EXERCISE >> Gather every line below where "computer" appears.

Saved data entries

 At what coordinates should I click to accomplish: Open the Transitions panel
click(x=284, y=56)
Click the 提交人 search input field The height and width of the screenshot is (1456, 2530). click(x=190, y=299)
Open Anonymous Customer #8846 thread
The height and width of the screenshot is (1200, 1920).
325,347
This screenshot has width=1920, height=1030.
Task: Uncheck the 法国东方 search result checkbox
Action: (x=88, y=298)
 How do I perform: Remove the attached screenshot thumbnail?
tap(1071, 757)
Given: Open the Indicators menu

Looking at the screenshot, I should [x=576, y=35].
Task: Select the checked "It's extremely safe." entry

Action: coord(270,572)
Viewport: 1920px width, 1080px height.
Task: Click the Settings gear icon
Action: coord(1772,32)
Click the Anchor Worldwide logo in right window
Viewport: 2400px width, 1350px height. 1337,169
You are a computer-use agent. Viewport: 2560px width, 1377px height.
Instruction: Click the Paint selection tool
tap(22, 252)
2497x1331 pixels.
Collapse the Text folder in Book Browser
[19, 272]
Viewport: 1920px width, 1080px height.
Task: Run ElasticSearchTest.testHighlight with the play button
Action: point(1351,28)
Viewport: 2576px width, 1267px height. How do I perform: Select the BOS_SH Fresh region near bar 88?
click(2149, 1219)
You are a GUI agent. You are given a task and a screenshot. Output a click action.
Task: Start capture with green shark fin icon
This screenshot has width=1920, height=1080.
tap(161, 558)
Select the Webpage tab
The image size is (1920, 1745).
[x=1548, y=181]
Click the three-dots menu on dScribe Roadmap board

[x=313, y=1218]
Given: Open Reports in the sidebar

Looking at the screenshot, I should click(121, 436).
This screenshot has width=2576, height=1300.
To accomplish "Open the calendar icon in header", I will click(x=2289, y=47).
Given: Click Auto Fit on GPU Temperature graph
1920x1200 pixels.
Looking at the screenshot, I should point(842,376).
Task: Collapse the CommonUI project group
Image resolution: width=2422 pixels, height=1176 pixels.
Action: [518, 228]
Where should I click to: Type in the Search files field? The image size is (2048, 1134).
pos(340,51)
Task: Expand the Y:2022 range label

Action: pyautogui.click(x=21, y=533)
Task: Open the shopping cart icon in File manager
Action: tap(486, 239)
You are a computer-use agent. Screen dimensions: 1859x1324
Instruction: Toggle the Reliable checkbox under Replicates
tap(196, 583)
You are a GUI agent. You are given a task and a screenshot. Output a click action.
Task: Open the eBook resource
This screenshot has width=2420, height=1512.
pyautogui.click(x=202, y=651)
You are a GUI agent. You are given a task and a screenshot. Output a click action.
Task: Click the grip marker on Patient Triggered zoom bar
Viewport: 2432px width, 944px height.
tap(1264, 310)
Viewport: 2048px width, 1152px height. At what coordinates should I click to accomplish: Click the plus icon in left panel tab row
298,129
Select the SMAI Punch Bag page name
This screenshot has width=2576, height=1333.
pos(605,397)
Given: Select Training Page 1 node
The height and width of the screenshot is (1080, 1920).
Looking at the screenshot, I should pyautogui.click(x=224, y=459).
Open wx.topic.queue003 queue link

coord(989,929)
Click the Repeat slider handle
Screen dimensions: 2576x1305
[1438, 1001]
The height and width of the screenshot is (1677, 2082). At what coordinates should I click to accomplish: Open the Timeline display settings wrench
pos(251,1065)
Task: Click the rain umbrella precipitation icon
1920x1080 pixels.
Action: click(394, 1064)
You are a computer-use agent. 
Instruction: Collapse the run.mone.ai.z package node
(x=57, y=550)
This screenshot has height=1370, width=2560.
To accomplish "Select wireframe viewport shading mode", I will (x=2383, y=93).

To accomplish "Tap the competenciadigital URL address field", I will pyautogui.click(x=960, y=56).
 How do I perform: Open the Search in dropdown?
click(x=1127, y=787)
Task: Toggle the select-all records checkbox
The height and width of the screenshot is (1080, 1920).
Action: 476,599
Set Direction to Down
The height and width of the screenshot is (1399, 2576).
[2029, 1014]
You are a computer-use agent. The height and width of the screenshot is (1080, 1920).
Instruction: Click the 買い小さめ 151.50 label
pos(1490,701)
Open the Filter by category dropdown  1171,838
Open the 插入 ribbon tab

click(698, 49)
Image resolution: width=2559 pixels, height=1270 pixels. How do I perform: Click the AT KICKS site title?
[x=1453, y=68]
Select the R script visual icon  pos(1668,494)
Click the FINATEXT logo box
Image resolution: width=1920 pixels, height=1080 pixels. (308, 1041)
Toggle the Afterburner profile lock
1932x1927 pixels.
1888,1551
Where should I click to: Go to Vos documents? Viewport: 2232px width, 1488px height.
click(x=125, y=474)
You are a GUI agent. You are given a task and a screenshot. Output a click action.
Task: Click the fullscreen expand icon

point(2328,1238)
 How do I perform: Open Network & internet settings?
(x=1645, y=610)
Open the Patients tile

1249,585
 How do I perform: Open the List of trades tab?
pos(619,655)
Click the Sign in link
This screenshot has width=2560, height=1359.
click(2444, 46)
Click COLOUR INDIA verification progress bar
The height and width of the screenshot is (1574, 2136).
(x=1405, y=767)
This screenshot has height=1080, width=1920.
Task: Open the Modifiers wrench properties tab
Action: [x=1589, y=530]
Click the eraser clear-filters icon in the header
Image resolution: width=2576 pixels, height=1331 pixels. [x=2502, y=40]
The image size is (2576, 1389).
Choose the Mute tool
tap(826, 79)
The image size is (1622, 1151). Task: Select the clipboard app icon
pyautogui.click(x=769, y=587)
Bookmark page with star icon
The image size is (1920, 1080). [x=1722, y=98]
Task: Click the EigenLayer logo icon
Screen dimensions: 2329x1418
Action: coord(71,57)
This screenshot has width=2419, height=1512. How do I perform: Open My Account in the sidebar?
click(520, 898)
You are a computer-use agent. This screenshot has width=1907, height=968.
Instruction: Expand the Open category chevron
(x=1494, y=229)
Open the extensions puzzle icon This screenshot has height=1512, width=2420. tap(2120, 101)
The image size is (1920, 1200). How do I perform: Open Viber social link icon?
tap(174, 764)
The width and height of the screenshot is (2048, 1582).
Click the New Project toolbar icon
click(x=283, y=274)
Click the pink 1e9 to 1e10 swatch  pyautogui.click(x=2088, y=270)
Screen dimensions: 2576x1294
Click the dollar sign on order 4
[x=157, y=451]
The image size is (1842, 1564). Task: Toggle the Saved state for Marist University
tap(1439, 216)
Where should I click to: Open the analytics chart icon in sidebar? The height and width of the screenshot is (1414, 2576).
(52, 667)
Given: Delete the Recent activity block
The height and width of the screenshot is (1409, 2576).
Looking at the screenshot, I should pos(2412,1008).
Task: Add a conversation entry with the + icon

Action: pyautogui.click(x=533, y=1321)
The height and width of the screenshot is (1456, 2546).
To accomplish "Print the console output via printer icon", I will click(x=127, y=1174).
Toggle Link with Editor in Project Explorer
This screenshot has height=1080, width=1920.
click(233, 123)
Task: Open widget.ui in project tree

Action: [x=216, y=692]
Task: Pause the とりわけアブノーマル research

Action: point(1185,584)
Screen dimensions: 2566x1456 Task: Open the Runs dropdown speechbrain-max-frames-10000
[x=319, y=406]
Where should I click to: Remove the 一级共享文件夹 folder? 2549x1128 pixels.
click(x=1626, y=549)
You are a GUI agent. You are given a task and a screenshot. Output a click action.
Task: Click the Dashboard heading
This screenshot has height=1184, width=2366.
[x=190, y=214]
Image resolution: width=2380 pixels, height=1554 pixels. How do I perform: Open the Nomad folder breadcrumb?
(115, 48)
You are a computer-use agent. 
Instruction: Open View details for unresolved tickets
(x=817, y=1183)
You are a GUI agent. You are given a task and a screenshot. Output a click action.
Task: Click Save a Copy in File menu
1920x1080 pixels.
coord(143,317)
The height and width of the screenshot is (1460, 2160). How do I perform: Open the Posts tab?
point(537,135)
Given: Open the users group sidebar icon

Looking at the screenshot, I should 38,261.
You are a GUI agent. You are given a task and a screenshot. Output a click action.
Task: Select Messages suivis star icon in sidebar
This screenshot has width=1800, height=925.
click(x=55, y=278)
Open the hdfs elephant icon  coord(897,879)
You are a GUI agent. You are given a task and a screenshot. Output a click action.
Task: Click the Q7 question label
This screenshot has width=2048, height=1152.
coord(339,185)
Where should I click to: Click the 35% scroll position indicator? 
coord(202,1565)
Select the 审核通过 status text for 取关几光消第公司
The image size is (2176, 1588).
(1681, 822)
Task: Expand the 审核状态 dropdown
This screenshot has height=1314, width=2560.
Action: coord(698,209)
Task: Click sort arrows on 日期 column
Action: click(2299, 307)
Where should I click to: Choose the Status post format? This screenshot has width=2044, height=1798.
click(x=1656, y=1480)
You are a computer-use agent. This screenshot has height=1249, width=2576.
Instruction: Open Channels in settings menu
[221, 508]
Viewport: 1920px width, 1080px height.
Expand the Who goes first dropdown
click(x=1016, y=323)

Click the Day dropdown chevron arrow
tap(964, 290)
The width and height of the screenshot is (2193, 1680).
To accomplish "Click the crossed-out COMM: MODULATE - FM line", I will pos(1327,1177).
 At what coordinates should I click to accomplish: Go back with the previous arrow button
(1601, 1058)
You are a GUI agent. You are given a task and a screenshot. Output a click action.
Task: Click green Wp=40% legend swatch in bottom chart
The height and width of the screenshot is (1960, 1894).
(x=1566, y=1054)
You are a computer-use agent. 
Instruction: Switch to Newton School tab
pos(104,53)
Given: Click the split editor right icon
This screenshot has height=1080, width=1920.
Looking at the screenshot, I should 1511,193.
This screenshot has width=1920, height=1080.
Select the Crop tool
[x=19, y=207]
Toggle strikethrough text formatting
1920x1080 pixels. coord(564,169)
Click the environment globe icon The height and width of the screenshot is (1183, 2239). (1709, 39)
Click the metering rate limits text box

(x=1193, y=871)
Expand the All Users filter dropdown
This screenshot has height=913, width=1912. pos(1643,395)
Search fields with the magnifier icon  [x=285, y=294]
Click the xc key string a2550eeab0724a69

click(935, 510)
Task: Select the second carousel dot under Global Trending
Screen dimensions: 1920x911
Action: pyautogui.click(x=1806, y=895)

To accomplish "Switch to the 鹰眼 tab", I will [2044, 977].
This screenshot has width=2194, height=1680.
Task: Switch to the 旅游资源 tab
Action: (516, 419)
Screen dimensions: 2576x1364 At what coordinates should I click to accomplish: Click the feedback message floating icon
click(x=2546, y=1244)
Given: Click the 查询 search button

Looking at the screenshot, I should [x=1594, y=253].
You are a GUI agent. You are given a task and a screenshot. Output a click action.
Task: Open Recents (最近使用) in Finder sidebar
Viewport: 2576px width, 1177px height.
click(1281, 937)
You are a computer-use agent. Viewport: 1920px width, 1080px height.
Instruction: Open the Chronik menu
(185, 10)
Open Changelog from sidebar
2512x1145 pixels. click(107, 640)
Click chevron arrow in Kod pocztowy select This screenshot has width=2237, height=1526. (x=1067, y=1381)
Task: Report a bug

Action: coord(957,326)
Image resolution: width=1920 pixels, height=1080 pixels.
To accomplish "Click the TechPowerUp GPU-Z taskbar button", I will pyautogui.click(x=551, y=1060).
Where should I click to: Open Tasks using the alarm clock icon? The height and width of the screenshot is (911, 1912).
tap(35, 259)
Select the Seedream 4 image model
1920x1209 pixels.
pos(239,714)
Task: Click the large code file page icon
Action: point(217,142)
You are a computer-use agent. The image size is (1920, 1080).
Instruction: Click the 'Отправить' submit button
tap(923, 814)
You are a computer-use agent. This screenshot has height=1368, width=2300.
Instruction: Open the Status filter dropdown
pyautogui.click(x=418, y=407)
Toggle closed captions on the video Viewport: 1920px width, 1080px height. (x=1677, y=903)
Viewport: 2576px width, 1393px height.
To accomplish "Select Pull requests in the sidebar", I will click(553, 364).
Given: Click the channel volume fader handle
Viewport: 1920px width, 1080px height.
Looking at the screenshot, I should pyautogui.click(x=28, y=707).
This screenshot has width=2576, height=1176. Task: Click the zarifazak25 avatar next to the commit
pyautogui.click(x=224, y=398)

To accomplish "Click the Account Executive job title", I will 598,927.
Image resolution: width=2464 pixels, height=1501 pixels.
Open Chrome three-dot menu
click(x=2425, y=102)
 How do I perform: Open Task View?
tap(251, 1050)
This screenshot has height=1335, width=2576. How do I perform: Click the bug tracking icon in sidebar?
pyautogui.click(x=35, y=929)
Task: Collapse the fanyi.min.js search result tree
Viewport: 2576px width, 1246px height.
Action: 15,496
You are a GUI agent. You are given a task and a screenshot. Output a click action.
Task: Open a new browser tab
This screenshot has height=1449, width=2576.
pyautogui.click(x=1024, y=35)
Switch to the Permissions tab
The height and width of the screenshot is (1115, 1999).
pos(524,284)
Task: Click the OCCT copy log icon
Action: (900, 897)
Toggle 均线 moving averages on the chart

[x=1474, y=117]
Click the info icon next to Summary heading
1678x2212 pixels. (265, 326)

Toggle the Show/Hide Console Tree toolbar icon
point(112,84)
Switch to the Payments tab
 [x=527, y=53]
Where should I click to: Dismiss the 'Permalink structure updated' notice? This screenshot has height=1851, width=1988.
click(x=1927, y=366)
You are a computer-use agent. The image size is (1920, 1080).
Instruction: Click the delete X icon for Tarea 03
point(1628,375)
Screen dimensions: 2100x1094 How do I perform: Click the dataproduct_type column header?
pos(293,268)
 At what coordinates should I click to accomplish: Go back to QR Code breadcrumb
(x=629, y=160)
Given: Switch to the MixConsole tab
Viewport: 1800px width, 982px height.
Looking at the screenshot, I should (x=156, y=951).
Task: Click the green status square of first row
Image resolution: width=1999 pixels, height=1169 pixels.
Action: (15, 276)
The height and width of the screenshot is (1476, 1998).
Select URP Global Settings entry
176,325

FINAL ANSWER >>
You are a computer-use agent. Viewport: 2560px width, 1377px height.
You are a computer-use agent. Screen dimensions: 1859x1324
You are a computer-use agent. 
You are a computer-use agent. The height and width of the screenshot is (1080, 1920).
You are a computer-use agent. This screenshot has width=1907, height=968.
You are a computer-use agent. 
You are a computer-use agent. This screenshot has height=1249, width=2576.
You are a computer-use agent. 
You are a computer-use agent. Viewport: 1920px width, 1080px height.
You are a computer-use agent. The image size is (1920, 1080).
You are a computer-use agent. This screenshot has height=1368, width=2300.
You are a computer-use agent. The image size is (1920, 1080).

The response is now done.